Saved entries
┌────────

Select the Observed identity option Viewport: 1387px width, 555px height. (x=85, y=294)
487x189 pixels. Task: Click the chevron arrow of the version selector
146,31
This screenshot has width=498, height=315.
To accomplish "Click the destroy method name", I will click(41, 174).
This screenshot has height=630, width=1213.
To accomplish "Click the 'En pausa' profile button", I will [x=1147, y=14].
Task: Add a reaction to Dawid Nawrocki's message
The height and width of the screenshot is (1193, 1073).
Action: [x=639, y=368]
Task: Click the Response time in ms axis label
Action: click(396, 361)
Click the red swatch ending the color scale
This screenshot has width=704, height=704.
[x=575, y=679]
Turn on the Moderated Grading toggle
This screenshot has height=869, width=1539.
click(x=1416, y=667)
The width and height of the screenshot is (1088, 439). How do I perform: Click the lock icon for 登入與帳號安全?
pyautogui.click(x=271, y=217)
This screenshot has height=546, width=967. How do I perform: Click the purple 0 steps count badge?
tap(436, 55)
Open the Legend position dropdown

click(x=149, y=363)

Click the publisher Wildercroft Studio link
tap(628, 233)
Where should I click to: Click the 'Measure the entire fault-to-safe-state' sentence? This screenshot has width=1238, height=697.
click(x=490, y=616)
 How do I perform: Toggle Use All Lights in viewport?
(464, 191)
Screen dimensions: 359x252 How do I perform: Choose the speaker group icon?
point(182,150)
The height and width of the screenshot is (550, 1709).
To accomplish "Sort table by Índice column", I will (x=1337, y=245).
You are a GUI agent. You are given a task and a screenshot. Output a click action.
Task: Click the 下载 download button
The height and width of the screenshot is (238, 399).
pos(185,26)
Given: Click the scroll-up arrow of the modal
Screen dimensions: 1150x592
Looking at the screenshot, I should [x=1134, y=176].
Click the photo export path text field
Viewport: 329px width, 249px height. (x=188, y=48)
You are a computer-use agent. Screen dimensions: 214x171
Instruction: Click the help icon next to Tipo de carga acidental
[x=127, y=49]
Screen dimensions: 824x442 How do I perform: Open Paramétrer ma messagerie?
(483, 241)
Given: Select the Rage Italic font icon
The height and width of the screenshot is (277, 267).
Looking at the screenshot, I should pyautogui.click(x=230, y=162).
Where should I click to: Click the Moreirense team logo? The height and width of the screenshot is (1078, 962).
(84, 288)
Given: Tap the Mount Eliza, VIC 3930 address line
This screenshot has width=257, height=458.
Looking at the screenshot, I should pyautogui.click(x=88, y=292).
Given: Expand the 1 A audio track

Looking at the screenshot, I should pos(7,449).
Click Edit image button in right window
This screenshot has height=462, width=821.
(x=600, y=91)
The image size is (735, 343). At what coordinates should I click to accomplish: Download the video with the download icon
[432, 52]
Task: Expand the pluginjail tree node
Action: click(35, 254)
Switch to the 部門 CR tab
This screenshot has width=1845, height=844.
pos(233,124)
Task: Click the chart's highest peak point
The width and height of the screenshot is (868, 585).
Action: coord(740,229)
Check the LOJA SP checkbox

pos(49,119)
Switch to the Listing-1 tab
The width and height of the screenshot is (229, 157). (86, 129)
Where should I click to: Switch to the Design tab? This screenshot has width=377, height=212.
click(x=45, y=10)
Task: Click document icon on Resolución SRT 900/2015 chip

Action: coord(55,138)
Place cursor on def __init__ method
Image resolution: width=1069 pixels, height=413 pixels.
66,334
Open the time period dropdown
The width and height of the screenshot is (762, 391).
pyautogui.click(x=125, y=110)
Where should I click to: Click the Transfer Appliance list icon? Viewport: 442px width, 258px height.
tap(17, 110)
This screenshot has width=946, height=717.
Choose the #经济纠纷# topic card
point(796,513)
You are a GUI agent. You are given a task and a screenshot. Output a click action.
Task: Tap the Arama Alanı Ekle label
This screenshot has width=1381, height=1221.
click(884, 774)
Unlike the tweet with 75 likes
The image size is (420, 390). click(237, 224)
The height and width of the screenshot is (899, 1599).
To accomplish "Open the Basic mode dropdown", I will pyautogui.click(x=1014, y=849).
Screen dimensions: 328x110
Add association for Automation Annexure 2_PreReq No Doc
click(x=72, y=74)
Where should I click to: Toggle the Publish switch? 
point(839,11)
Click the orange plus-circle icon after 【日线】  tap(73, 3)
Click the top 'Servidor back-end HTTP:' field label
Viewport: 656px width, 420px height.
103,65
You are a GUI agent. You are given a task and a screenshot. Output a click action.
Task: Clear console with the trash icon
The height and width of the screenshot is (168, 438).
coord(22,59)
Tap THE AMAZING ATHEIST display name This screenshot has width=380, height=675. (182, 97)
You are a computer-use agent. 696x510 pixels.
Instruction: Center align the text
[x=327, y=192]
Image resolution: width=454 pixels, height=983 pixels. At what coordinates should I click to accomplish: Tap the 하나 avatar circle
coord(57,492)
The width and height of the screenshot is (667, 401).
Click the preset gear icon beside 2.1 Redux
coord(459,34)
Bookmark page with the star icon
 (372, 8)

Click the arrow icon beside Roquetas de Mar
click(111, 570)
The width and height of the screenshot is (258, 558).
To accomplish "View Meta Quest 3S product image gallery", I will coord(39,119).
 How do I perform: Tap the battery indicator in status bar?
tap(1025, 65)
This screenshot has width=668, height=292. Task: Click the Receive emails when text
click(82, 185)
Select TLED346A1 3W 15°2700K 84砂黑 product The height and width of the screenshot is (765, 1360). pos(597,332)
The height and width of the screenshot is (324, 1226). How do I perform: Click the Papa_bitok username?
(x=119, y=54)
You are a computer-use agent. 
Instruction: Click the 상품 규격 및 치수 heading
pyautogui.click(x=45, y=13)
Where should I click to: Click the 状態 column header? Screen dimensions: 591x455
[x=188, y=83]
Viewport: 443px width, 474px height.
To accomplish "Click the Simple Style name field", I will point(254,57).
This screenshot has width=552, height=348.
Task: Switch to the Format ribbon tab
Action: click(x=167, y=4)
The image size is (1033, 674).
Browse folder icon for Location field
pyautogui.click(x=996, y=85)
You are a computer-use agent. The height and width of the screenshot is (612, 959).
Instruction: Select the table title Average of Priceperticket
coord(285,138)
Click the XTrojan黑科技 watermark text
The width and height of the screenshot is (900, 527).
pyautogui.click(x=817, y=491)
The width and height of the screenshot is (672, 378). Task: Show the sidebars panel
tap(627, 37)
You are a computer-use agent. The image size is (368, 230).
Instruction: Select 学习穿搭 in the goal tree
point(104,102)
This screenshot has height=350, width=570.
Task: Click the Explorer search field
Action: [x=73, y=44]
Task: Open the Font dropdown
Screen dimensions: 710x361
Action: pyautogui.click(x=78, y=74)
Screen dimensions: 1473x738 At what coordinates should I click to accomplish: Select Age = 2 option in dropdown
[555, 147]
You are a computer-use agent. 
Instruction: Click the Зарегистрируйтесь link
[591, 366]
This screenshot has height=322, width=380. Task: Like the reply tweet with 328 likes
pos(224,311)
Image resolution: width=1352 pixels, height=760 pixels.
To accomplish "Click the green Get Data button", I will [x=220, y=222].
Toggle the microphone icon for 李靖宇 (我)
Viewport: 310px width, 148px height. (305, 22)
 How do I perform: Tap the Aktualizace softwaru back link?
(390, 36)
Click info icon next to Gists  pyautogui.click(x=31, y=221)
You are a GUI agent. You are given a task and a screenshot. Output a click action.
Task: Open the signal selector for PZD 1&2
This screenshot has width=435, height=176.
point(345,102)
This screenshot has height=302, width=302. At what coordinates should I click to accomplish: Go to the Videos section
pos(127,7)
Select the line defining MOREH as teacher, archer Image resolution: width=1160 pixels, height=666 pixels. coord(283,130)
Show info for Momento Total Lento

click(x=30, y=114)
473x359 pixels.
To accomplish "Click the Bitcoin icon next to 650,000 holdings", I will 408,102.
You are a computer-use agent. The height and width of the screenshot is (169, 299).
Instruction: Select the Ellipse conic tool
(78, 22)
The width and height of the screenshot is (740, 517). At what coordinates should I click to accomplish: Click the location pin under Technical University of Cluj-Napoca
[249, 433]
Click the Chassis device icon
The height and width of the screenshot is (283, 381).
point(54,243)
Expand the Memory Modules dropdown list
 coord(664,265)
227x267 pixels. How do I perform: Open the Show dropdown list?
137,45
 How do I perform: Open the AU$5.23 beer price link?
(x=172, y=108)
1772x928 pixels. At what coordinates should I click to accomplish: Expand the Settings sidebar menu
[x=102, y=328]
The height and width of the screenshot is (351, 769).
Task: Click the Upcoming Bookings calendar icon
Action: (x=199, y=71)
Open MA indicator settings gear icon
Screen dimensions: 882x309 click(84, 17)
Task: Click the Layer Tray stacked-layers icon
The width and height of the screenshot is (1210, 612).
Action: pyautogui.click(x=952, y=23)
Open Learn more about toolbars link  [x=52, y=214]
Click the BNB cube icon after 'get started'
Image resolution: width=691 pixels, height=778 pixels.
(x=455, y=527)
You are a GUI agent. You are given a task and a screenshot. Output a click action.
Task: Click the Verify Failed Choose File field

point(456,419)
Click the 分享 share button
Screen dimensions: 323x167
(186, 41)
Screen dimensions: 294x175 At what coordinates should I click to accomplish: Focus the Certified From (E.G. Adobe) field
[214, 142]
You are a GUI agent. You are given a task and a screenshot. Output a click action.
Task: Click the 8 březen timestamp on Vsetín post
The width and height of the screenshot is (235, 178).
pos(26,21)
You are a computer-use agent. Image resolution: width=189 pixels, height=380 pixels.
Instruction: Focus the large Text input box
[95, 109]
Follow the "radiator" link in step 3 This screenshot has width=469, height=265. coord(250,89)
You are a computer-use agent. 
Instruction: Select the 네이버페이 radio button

└────────

What needs to be done: Starting at the line above that holds "The height and width of the screenshot is (899, 1599)." and ending at the line that holds "Select TLED346A1 3W", transcribe each line exactly and include no other lines.

Written response:
The height and width of the screenshot is (899, 1599).
To accomplish "Open the Basic mode dropdown", I will pyautogui.click(x=1014, y=849).
Screen dimensions: 328x110
Add association for Automation Annexure 2_PreReq No Doc
click(x=72, y=74)
Where should I click to: Toggle the Publish switch? 
point(839,11)
Click the orange plus-circle icon after 【日线】  tap(73, 3)
Click the top 'Servidor back-end HTTP:' field label
Viewport: 656px width, 420px height.
103,65
You are a GUI agent. You are given a task and a screenshot. Output a click action.
Task: Clear console with the trash icon
The height and width of the screenshot is (168, 438).
coord(22,59)
Tap THE AMAZING ATHEIST display name This screenshot has width=380, height=675. (182, 97)
You are a computer-use agent. 696x510 pixels.
Instruction: Center align the text
[x=327, y=192]
Image resolution: width=454 pixels, height=983 pixels. At what coordinates should I click to accomplish: Tap the 하나 avatar circle
coord(57,492)
The width and height of the screenshot is (667, 401).
Click the preset gear icon beside 2.1 Redux
coord(459,34)
Bookmark page with the star icon
 (372, 8)

Click the arrow icon beside Roquetas de Mar
click(111, 570)
The width and height of the screenshot is (258, 558).
To accomplish "View Meta Quest 3S product image gallery", I will coord(39,119).
 How do I perform: Tap the battery indicator in status bar?
tap(1025, 65)
This screenshot has width=668, height=292. Task: Click the Receive emails when text
click(82, 185)
Select TLED346A1 3W 15°2700K 84砂黑 product The height and width of the screenshot is (765, 1360). pos(597,332)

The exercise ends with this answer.